Put all of the lines below into a Markdown table with the columns "Row" and "Line". Number the rows and leave out any blank lines.
-- begin DATASET ENTRIES --
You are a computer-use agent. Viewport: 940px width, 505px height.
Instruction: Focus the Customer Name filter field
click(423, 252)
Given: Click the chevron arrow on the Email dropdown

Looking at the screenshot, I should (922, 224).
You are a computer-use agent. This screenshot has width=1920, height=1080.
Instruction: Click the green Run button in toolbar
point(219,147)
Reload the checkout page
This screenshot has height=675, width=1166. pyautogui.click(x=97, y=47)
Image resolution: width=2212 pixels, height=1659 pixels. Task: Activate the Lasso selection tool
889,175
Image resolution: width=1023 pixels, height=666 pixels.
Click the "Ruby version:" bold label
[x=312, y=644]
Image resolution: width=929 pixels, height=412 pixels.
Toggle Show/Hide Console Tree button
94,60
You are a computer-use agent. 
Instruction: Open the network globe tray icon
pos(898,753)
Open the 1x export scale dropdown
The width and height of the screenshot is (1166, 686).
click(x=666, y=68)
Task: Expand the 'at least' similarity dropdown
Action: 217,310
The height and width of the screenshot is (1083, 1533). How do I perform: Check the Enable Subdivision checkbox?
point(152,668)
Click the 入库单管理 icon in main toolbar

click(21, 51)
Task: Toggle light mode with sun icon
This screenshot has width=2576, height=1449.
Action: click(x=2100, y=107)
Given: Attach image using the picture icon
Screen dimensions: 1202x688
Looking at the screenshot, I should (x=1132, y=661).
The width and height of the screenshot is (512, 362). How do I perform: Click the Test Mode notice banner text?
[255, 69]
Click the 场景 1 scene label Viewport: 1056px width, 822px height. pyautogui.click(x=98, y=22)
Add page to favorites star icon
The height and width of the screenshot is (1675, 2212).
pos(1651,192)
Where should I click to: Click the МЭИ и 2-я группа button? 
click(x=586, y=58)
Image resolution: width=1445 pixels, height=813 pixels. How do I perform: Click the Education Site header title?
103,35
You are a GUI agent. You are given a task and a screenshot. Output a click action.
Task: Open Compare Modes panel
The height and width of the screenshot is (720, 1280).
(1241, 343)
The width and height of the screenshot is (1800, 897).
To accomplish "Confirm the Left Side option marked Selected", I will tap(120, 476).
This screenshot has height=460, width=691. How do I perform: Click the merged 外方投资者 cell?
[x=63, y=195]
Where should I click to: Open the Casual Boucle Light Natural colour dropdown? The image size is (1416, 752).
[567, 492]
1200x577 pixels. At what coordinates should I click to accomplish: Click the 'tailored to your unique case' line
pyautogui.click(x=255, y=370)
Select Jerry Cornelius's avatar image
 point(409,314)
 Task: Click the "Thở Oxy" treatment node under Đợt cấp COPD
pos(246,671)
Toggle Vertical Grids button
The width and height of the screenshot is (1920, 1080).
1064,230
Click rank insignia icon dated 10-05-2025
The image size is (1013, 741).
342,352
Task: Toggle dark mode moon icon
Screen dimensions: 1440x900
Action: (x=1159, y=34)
-- end DATASET ENTRIES --
[SOLUTION FOR THIS TASK]:
| Row | Line |
|---|---|
| 1 | You are a computer-use agent. Viewport: 940px width, 505px height. |
| 2 | Instruction: Focus the Customer Name filter field |
| 3 | click(423, 252) |
| 4 | Given: Click the chevron arrow on the Email dropdown |
| 5 | Looking at the screenshot, I should (922, 224). |
| 6 | You are a computer-use agent. This screenshot has width=1920, height=1080. |
| 7 | Instruction: Click the green Run button in toolbar |
| 8 | point(219,147) |
| 9 | Reload the checkout page |
| 10 | This screenshot has height=675, width=1166. pyautogui.click(x=97, y=47) |
| 11 | Image resolution: width=2212 pixels, height=1659 pixels. Task: Activate the Lasso selection tool |
| 12 | 889,175 |
| 13 | Image resolution: width=1023 pixels, height=666 pixels. |
| 14 | Click the "Ruby version:" bold label |
| 15 | [x=312, y=644] |
| 16 | Image resolution: width=929 pixels, height=412 pixels. |
| 17 | Toggle Show/Hide Console Tree button |
| 18 | 94,60 |
| 19 | You are a computer-use agent.  |
| 20 | Instruction: Open the network globe tray icon |
| 21 | pos(898,753) |
| 22 | Open the 1x export scale dropdown |
| 23 | The width and height of the screenshot is (1166, 686). |
| 24 | click(x=666, y=68) |
| 25 | Task: Expand the 'at least' similarity dropdown |
| 26 | Action: 217,310 |
| 27 | The height and width of the screenshot is (1083, 1533). How do I perform: Check the Enable Subdivision checkbox? |
| 28 | point(152,668) |
| 29 | Click the 入库单管理 icon in main toolbar |
| 30 | click(21, 51) |
| 31 | Task: Toggle light mode with sun icon |
| 32 | This screenshot has width=2576, height=1449. |
| 33 | Action: click(x=2100, y=107) |
| 34 | Given: Attach image using the picture icon |
| 35 | Screen dimensions: 1202x688 |
| 36 | Looking at the screenshot, I should (x=1132, y=661). |
| 37 | The width and height of the screenshot is (512, 362). How do I perform: Click the Test Mode notice banner text? |
| 38 | [255, 69] |
| 39 | Click the 场景 1 scene label Viewport: 1056px width, 822px height. pyautogui.click(x=98, y=22) |
| 40 | Add page to favorites star icon |
| 41 | The height and width of the screenshot is (1675, 2212). |
| 42 | pos(1651,192) |
| 43 | Where should I click to: Click the МЭИ и 2-я группа button?  |
| 44 | click(x=586, y=58) |
| 45 | Image resolution: width=1445 pixels, height=813 pixels. How do I perform: Click the Education Site header title? |
| 46 | 103,35 |
| 47 | You are a GUI agent. You are given a task and a screenshot. Output a click action. |
| 48 | Task: Open Compare Modes panel |
| 49 | The height and width of the screenshot is (720, 1280). |
| 50 | (1241, 343) |
| 51 | The width and height of the screenshot is (1800, 897). |
| 52 | To accomplish "Confirm the Left Side option marked Selected", I will tap(120, 476). |
| 53 | This screenshot has height=460, width=691. How do I perform: Click the merged 外方投资者 cell? |
| 54 | [x=63, y=195] |
| 55 | Where should I click to: Open the Casual Boucle Light Natural colour dropdown? The image size is (1416, 752). |
| 56 | [567, 492] |
| 57 | 1200x577 pixels. At what coordinates should I click to accomplish: Click the 'tailored to your unique case' line |
| 58 | pyautogui.click(x=255, y=370) |
| 59 | Select Jerry Cornelius's avatar image |
| 60 |  point(409,314) |
| 61 |  Task: Click the "Thở Oxy" treatment node under Đợt cấp COPD |
| 62 | pos(246,671) |
| 63 | Toggle Vertical Grids button |
| 64 | The width and height of the screenshot is (1920, 1080). |
| 65 | 1064,230 |
| 66 | Click rank insignia icon dated 10-05-2025 |
| 67 | The image size is (1013, 741). |
| 68 | 342,352 |
| 69 | Task: Toggle dark mode moon icon |
| 70 | Screen dimensions: 1440x900 |
| 71 | Action: (x=1159, y=34) |